Lacey’s films are organised here into categories. His early films, such as Head in Shadow (1951), The Running Jumping and Standing Still Film (1960) and Everybody’s Nobody (1960) show a running strain of slapstick comedy with an emphasis on visual gags inspired by silent cinema. The next category, ‘Human Behaviour Films’, includes Kissing Film (1967), a touching and beautiful instructional film (made with his then wife), in which Lacey and her try to instruct an audience on how to snog, at one point eating an orange and later involving a chocolate éclair and some cream.
The ‘Performances and Documentation’ series includes a film (directed by Roger Graef) called The Flying Alberts, which involved the comedy group the Albert brothers, and used a homemade ‘rocket’ made by Lacey. We also see Lacey’s props in R.O.S.A. B.O.S.O.M. (1996), a short history of a robot standing for ‘Radio Operated Simulated Actress, Battery or Standby Operating Mains’. Lacey’s Earth Rituals films are also otherworldly treats, shot mainly on Super 8 and documenting the artist’s exploration of mystical and occult ideas.

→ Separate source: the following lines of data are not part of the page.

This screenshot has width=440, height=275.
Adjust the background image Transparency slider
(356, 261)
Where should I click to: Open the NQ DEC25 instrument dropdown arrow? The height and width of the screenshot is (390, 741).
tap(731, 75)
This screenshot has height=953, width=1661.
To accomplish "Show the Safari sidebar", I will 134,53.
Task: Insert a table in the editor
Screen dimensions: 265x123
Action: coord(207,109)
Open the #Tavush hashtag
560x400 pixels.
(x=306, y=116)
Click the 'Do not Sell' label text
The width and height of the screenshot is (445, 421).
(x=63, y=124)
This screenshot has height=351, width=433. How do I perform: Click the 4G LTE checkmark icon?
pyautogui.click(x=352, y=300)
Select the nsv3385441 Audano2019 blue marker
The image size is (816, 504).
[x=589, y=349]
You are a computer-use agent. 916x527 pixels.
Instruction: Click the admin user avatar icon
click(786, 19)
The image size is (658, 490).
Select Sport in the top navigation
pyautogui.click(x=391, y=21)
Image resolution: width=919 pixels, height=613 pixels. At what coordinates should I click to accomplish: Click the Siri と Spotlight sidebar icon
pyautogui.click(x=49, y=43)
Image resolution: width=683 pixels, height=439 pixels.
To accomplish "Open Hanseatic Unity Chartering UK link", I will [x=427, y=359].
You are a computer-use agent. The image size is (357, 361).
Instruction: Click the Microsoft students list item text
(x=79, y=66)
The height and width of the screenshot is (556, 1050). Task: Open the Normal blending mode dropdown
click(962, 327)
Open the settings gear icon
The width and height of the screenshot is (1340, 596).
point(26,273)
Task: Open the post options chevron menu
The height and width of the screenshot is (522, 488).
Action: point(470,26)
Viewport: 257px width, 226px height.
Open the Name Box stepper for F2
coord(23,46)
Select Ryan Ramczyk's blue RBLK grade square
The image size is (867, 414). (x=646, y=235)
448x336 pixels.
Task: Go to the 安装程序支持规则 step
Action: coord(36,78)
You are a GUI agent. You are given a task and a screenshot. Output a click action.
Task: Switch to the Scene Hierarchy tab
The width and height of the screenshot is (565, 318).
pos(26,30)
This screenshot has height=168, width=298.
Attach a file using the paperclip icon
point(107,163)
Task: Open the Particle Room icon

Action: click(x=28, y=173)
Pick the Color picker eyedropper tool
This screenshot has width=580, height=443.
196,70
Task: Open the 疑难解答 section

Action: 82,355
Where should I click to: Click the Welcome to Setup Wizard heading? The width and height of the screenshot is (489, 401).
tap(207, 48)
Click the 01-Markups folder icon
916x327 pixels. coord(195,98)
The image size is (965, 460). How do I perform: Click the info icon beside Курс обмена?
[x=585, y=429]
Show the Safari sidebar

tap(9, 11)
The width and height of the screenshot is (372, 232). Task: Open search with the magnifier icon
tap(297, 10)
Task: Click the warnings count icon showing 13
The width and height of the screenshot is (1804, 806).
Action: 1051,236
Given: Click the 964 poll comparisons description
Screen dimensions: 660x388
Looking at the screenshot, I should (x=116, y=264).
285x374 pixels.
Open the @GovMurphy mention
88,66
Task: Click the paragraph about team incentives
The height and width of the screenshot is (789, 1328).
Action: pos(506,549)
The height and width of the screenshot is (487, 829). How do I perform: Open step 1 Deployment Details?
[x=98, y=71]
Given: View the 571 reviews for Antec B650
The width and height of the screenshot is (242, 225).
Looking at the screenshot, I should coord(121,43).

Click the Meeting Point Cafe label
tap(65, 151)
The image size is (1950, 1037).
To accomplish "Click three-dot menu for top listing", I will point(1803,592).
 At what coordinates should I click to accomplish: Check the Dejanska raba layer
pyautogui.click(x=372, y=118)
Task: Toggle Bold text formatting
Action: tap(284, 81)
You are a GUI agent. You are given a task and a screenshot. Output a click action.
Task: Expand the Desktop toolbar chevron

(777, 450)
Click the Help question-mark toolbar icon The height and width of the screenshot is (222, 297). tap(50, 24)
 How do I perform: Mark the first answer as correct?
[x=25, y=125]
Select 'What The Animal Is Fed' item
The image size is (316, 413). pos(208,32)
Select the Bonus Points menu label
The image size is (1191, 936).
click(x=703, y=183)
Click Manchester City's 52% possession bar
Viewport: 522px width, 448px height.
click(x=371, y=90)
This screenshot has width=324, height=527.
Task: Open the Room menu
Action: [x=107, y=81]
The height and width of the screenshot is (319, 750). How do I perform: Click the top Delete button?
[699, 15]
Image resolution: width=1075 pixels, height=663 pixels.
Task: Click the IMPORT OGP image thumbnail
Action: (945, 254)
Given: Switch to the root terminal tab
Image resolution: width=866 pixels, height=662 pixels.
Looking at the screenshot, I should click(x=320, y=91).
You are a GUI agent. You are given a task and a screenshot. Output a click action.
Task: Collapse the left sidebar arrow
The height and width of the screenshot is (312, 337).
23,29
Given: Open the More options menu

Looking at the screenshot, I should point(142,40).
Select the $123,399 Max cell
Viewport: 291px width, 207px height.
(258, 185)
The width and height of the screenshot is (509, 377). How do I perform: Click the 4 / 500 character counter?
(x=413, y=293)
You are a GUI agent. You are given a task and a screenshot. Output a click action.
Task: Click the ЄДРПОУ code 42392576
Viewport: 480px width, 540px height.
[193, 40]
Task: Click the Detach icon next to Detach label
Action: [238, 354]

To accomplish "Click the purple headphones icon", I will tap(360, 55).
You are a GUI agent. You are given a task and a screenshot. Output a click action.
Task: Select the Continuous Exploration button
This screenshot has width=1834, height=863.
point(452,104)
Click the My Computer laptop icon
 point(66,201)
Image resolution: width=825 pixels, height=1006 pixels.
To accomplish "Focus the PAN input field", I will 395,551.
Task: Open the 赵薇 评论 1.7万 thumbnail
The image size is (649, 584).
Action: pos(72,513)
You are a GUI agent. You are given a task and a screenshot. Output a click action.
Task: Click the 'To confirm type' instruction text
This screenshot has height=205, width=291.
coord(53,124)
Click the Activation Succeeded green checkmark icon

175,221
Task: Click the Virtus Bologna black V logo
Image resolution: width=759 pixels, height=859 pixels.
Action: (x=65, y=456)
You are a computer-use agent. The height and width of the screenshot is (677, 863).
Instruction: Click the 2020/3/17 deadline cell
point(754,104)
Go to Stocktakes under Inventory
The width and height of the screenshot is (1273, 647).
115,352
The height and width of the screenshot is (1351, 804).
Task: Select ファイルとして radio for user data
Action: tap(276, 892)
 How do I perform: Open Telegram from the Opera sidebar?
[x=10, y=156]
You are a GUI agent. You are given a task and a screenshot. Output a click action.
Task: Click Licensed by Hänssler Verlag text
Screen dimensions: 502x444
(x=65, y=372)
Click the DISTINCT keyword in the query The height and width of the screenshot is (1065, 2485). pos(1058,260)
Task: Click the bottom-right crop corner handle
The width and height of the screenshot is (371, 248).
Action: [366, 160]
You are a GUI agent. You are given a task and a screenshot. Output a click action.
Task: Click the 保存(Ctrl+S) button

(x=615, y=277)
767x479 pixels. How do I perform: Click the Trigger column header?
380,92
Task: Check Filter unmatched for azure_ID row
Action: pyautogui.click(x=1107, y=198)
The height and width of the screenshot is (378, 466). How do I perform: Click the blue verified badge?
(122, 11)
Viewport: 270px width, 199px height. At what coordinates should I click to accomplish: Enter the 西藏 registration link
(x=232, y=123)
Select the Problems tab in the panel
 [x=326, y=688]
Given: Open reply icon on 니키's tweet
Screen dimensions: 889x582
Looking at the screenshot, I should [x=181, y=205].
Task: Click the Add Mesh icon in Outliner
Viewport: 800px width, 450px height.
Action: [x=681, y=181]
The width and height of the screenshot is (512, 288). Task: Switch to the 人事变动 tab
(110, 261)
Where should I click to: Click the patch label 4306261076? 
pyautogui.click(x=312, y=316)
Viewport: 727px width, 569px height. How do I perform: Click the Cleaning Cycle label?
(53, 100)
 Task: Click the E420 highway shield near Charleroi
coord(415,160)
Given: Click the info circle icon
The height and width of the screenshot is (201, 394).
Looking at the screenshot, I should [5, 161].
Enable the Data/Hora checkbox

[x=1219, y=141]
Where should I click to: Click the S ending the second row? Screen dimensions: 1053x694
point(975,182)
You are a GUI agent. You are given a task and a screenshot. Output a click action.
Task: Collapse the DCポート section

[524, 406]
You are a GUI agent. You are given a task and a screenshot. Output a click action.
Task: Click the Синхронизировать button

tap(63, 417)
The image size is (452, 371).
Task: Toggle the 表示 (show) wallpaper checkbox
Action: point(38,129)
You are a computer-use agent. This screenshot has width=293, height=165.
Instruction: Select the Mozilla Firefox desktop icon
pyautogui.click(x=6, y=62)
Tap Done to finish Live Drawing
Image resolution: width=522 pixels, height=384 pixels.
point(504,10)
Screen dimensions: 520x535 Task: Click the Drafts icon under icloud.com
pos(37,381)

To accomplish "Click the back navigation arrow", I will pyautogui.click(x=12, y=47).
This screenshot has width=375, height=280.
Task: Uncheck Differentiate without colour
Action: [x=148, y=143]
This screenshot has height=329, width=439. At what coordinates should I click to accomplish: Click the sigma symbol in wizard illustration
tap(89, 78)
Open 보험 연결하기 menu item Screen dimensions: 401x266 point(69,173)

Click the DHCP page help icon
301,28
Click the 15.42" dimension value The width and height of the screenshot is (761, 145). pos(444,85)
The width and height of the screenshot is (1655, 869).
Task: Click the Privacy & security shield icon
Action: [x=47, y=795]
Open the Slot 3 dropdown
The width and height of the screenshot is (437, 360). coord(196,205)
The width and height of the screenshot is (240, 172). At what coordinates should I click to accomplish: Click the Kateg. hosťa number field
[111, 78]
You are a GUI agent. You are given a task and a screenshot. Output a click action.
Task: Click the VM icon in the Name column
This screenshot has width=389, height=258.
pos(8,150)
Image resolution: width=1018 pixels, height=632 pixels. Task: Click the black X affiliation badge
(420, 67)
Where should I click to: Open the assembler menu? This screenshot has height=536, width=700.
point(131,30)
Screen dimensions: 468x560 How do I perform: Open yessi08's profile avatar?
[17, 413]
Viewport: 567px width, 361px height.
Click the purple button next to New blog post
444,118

A notable highlight of the collection as a whole is The Bruce Lacey Experience (2012), a so-called ‘fragmentary portrait’ of the man and his art. Filmed over a three year period in which the artists Deller and Abrahams visited Lacey in his Norfolk home, it works as a collage of different art styles, time periods and objects, which Lacey lovingly explores in interviews. In his 1963 Gallery One show, he pinned a statement on the wall, which is reproduced in the usually impressive BFI booklet: “Singly, an object can only vaguely report, but by juxtaposition of apparently alien objects, they can be given the power to comment. These objects, then, are the vocabulary through which I can communicate”.
The above is the key, if any, to the films on show here: Lacey juxtaposes objects in order to create a new kind of language, which often hovers on the mystical. This juxtaposition can be seen in the way in which interviews and private and public performances and rituals filmed by Deller and Abrahams are put against a wide variety of material from his archives. The Lacey Rituals box set is without a doubt essential viewing for those interested in the history of British comedy or the 1960s counterculture.